Source passage:
○ ○ ○

In Python, a function is a block of code that only runs when called. You can pass data, known as parameters or arguments, to a function, and a function can return data as a result. To call a function, you must use the function name followed by parentheses () and pass the arguments inside the parentheses separated by commas. If you try to call a function using square brackets [] instead of parentheses, you will raise the error: “TypeError: ‘function’ object is not subscriptable”.

This tutorial will go through the error in detail. We will go through two example scenarios of this error and learn to solve it.

TypeError: ‘function’ object is not subscriptable

What is a TypeError?

A TypeError occurs when you perform an illegal operation for a specific data type.

What Does Subscriptable Mean?

The subscript operator, which is square brackets [], retrieves items from subscriptable objects like lists or tuples. The operator in fact calls the __getitem__ method, for example, a[i] is equivalent to a.__getitem__(i).

All subscriptable objects have a __getitem__ method. Functions do not contain items and do not have a __getitem__ method. We can verify that functions objects do not have the __getitem__ method by defining a function and passing it to the dir() method:

def add(a, b):
   result = a + b
   return result

print(type(add))

print(dir(add))
<class 'function'>

['__annotations__', '__call__', '__class__', '__closure__', '__code__', '__defaults__', '__delattr__', '__dict__', '__dir__', '__doc__', '__eq__', '__format__', '__ge__', '__get__', '__getattribute__', '__globals__', '__gt__', '__hash__', '__init__', '__init_subclass__', '__kwdefaults__', '__le__', '__lt__', '__module__', '__name__', '__ne__', '__new__', '__qualname__', '__reduce__', '__reduce_ex__', '__repr__', '__setattr__', '__sizeof__', '__str__', '__subclasshook__']

Let’s look at an example of accessing an item from a list:

numbers = [0, 1, 2, 3, 4]

print(numbers[2])
2

The value at the index position 2 is 2. Therefore, the code returns 2.

○ ○ ○

Questions:
• 1. In the tutorial on the "'function' object is not subscriptable" error, which method does the subscript operator actually call?
• 2. From the tutorial, reproduce everything from "In Python, a" down to "specific data type." with no changes.

Source data:
○ ○ ○

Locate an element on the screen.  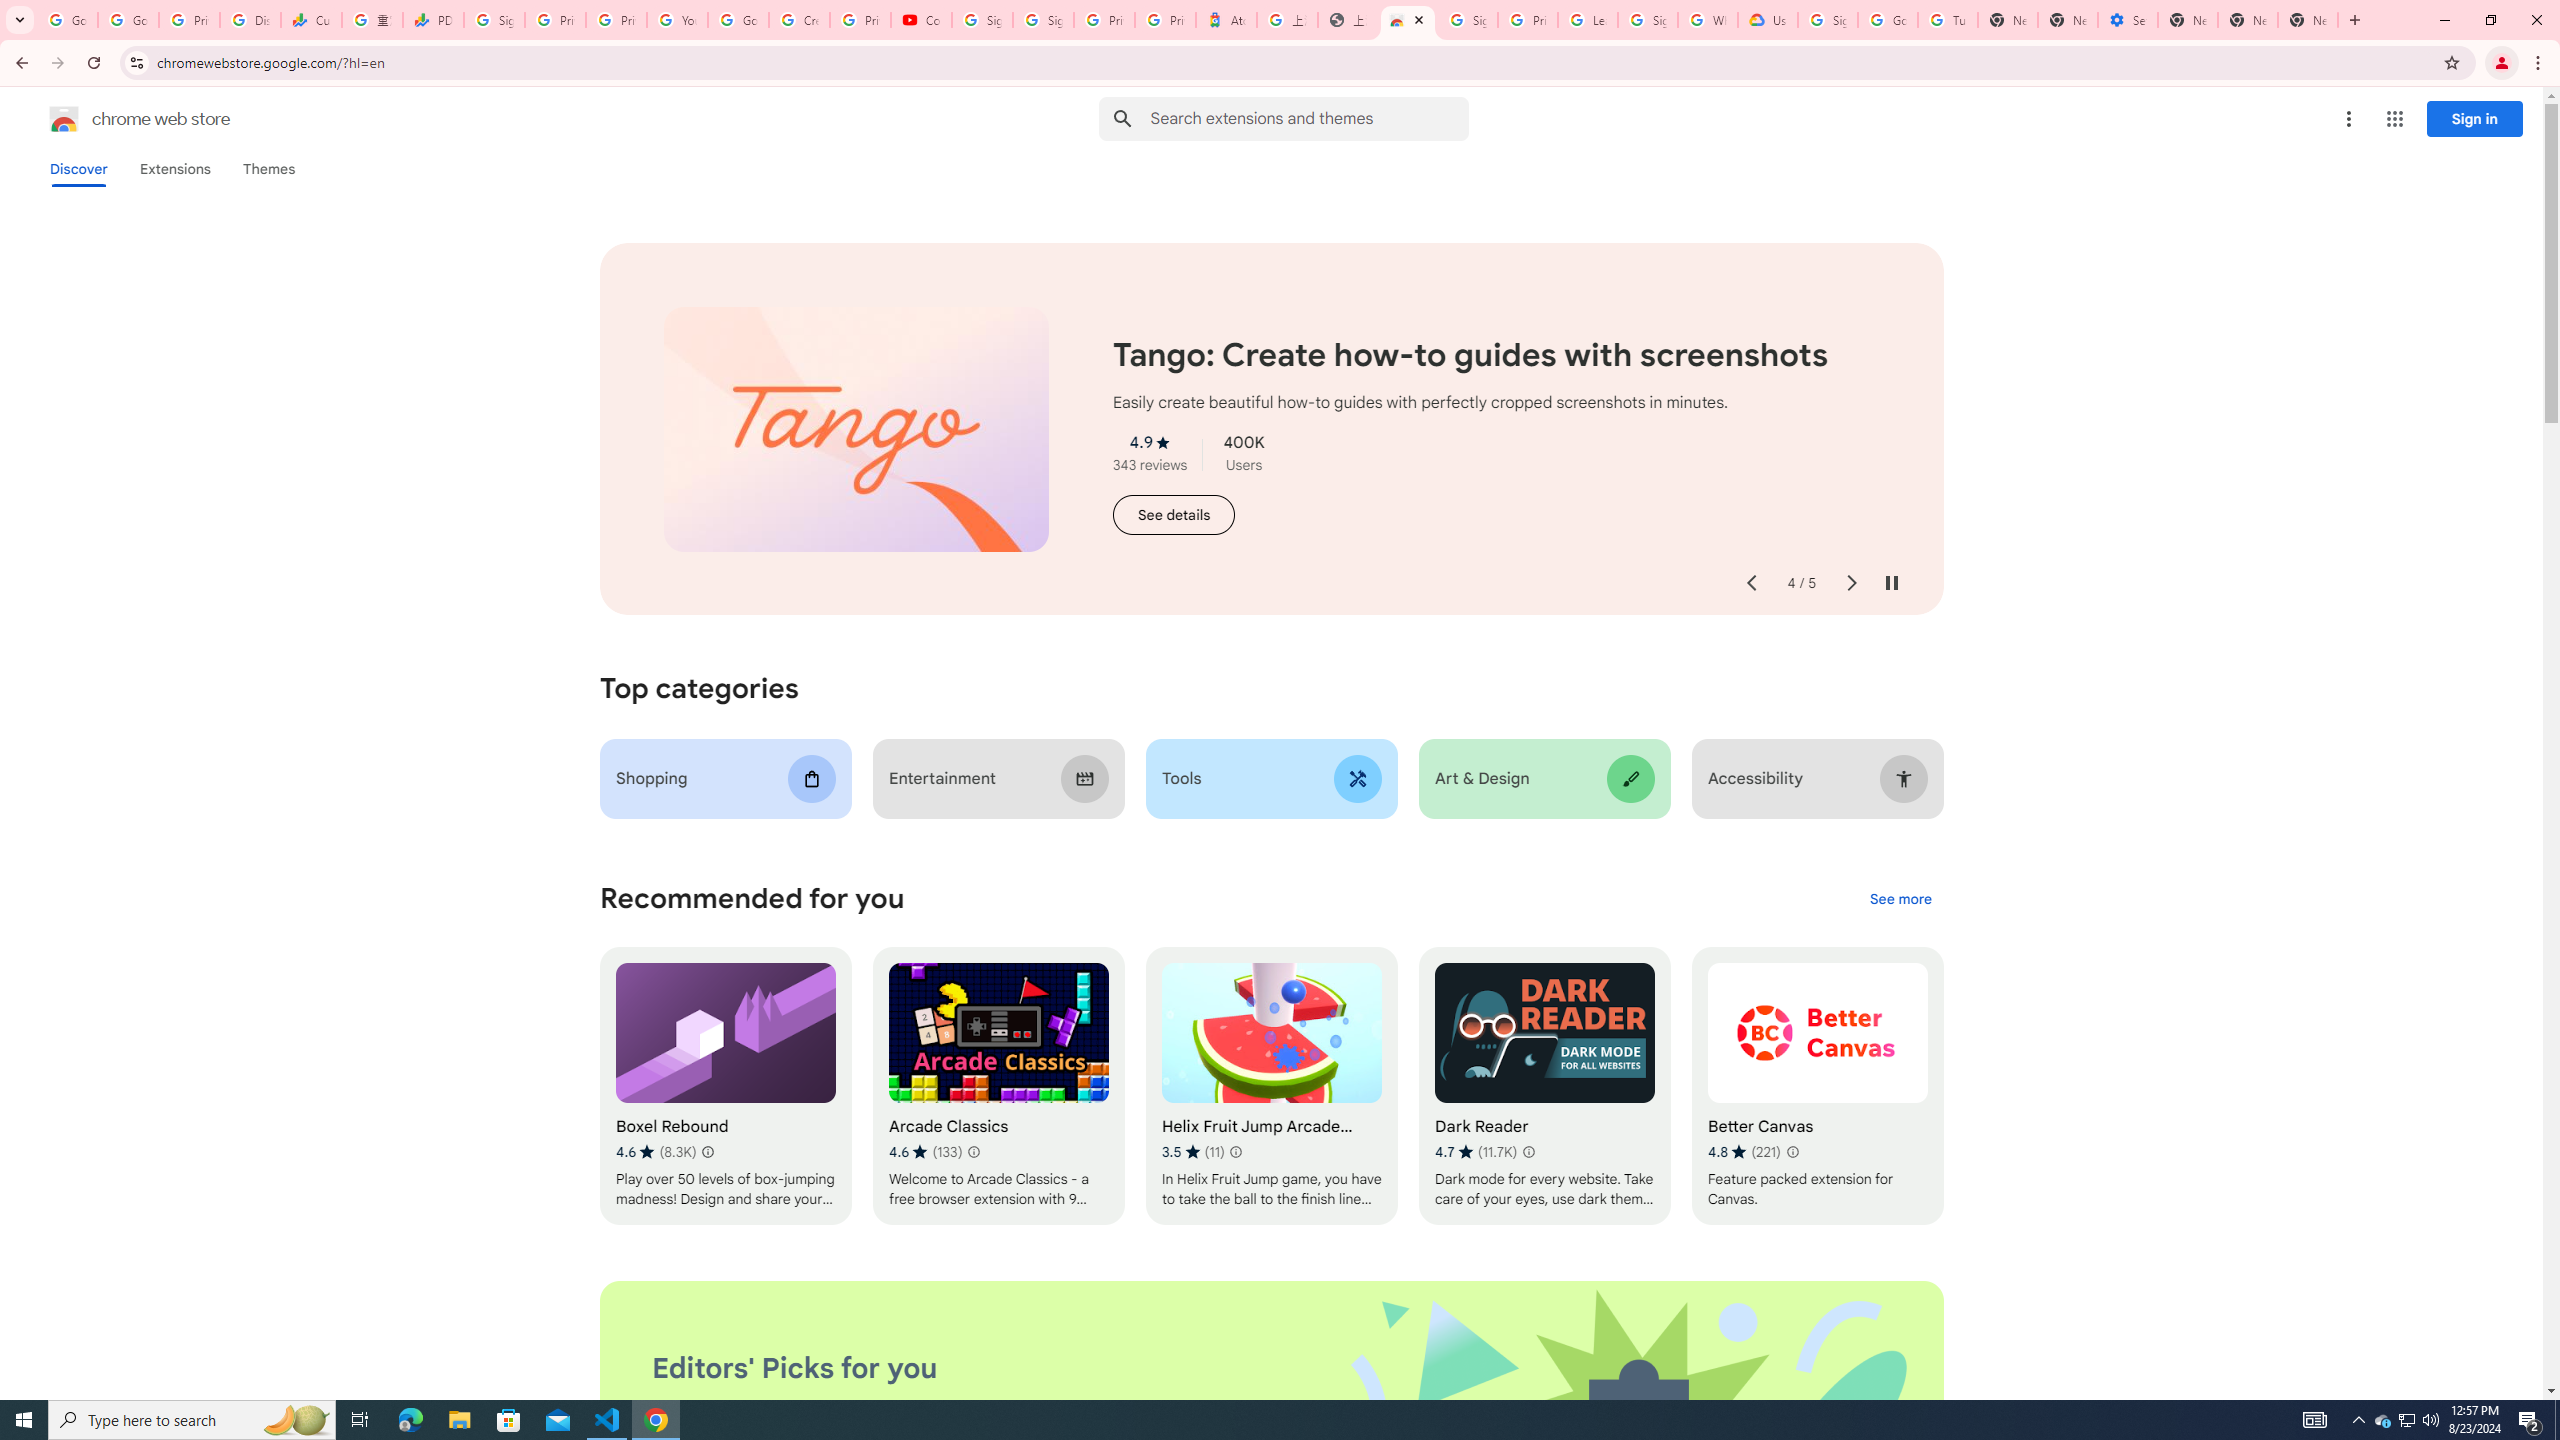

○ ○ ○

Solutions to the exercise:
• 1. The __getitem__ method.

• 2.
In Python, a function is a block of code that only runs when called. You can pass data, known as parameters or arguments, to a function, and a function can return data as a result. To call a function, you must use the function name followed by parentheses () and pass the arguments inside the parentheses separated by commas. If you try to call a function using square brackets [] instead of parentheses, you will raise the error: “TypeError: ‘function’ object is not subscriptable”.

This tutorial will go through the error in detail. We will go through two example scenarios of this error and learn to solve it.

TypeError: ‘function’ object is not subscriptable

What is a TypeError?

A TypeError occurs when you perform an illegal operation for a specific data type.